Your instructions> Give back the data below exactly, with every line kept the same.
Start of Block
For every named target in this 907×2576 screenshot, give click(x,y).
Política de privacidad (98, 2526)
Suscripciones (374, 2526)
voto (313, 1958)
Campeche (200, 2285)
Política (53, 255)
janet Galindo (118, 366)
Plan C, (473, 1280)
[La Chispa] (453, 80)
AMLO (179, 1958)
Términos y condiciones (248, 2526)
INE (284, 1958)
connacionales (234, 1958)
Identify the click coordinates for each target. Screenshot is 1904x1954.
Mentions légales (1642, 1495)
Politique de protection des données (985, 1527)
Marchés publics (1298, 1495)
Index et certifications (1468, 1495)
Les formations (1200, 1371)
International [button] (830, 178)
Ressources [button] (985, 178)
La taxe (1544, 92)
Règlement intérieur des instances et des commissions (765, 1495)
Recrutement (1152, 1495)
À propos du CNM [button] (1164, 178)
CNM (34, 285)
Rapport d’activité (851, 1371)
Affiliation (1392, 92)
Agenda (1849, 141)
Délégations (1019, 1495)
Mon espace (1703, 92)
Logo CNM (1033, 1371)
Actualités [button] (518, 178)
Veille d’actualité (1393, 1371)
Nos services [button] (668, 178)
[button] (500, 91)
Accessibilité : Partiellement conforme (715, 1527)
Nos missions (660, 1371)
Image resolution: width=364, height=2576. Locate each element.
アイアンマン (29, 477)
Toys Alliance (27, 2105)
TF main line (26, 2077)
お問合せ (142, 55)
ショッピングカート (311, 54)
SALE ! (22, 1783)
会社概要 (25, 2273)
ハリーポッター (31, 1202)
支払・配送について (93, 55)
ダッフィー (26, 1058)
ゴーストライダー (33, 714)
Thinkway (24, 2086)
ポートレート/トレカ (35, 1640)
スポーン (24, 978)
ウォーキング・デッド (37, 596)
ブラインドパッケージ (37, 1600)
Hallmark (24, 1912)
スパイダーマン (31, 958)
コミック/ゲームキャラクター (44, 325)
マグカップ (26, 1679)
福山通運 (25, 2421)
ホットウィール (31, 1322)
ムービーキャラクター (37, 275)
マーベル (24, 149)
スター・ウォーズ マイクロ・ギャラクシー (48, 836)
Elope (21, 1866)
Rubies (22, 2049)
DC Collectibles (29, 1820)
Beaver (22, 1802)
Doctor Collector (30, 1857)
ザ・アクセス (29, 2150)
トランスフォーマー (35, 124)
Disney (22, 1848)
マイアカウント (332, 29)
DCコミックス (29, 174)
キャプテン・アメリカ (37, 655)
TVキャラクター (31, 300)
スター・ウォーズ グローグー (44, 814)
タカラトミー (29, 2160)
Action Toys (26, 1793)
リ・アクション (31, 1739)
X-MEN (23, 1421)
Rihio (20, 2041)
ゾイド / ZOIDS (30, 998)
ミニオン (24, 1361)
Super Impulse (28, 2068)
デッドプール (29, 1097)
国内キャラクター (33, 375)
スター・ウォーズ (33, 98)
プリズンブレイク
End of Block
Answer box>
For every named target in this 907×2576 screenshot, give click(x,y).
Política de privacidad (98, 2526)
Suscripciones (374, 2526)
voto (313, 1958)
Campeche (200, 2285)
Política (53, 255)
janet Galindo (118, 366)
Plan C, (473, 1280)
[La Chispa] (453, 80)
AMLO (179, 1958)
Términos y condiciones (248, 2526)
INE (284, 1958)
connacionales (234, 1958)
Identify the click coordinates for each target. Screenshot is 1904x1954.
Mentions légales (1642, 1495)
Politique de protection des données (985, 1527)
Marchés publics (1298, 1495)
Index et certifications (1468, 1495)
Les formations (1200, 1371)
International [button] (830, 178)
Ressources [button] (985, 178)
La taxe (1544, 92)
Règlement intérieur des instances et des commissions (765, 1495)
Recrutement (1152, 1495)
À propos du CNM [button] (1164, 178)
CNM (34, 285)
Rapport d’activité (851, 1371)
Affiliation (1392, 92)
Agenda (1849, 141)
Délégations (1019, 1495)
Mon espace (1703, 92)
Logo CNM (1033, 1371)
Actualités [button] (518, 178)
Veille d’actualité (1393, 1371)
Nos services [button] (668, 178)
[button] (500, 91)
Accessibilité : Partiellement conforme (715, 1527)
Nos missions (660, 1371)
Image resolution: width=364, height=2576. Locate each element.
アイアンマン (29, 477)
Toys Alliance (27, 2105)
TF main line (26, 2077)
お問合せ (142, 55)
ショッピングカート (311, 54)
SALE ! (22, 1783)
会社概要 (25, 2273)
ハリーポッター (31, 1202)
支払・配送について (93, 55)
ダッフィー (26, 1058)
ゴーストライダー (33, 714)
Thinkway (24, 2086)
ポートレート/トレカ (35, 1640)
スポーン (24, 978)
ウォーキング・デッド (37, 596)
ブラインドパッケージ (37, 1600)
Hallmark (24, 1912)
スパイダーマン (31, 958)
コミック/ゲームキャラクター (44, 325)
マグカップ (26, 1679)
福山通運 (25, 2421)
ホットウィール (31, 1322)
ムービーキャラクター (37, 275)
マーベル (24, 149)
スター・ウォーズ マイクロ・ギャラクシー (48, 836)
Elope (21, 1866)
Rubies (22, 2049)
DC Collectibles (29, 1820)
Beaver (22, 1802)
Doctor Collector (30, 1857)
ザ・アクセス (29, 2150)
トランスフォーマー (35, 124)
Disney (22, 1848)
マイアカウント (332, 29)
DCコミックス (29, 174)
キャプテン・アメリカ (37, 655)
TVキャラクター (31, 300)
スター・ウォーズ グローグー (44, 814)
タカラトミー (29, 2160)
Action Toys (26, 1793)
リ・アクション (31, 1739)
X-MEN (23, 1421)
Rihio (20, 2041)
ゾイド / ZOIDS (30, 998)
ミニオン (24, 1361)
Super Impulse (28, 2068)
デッドプール (29, 1097)
国内キャラクター (33, 375)
スター・ウォーズ (33, 98)
プリズンブレイク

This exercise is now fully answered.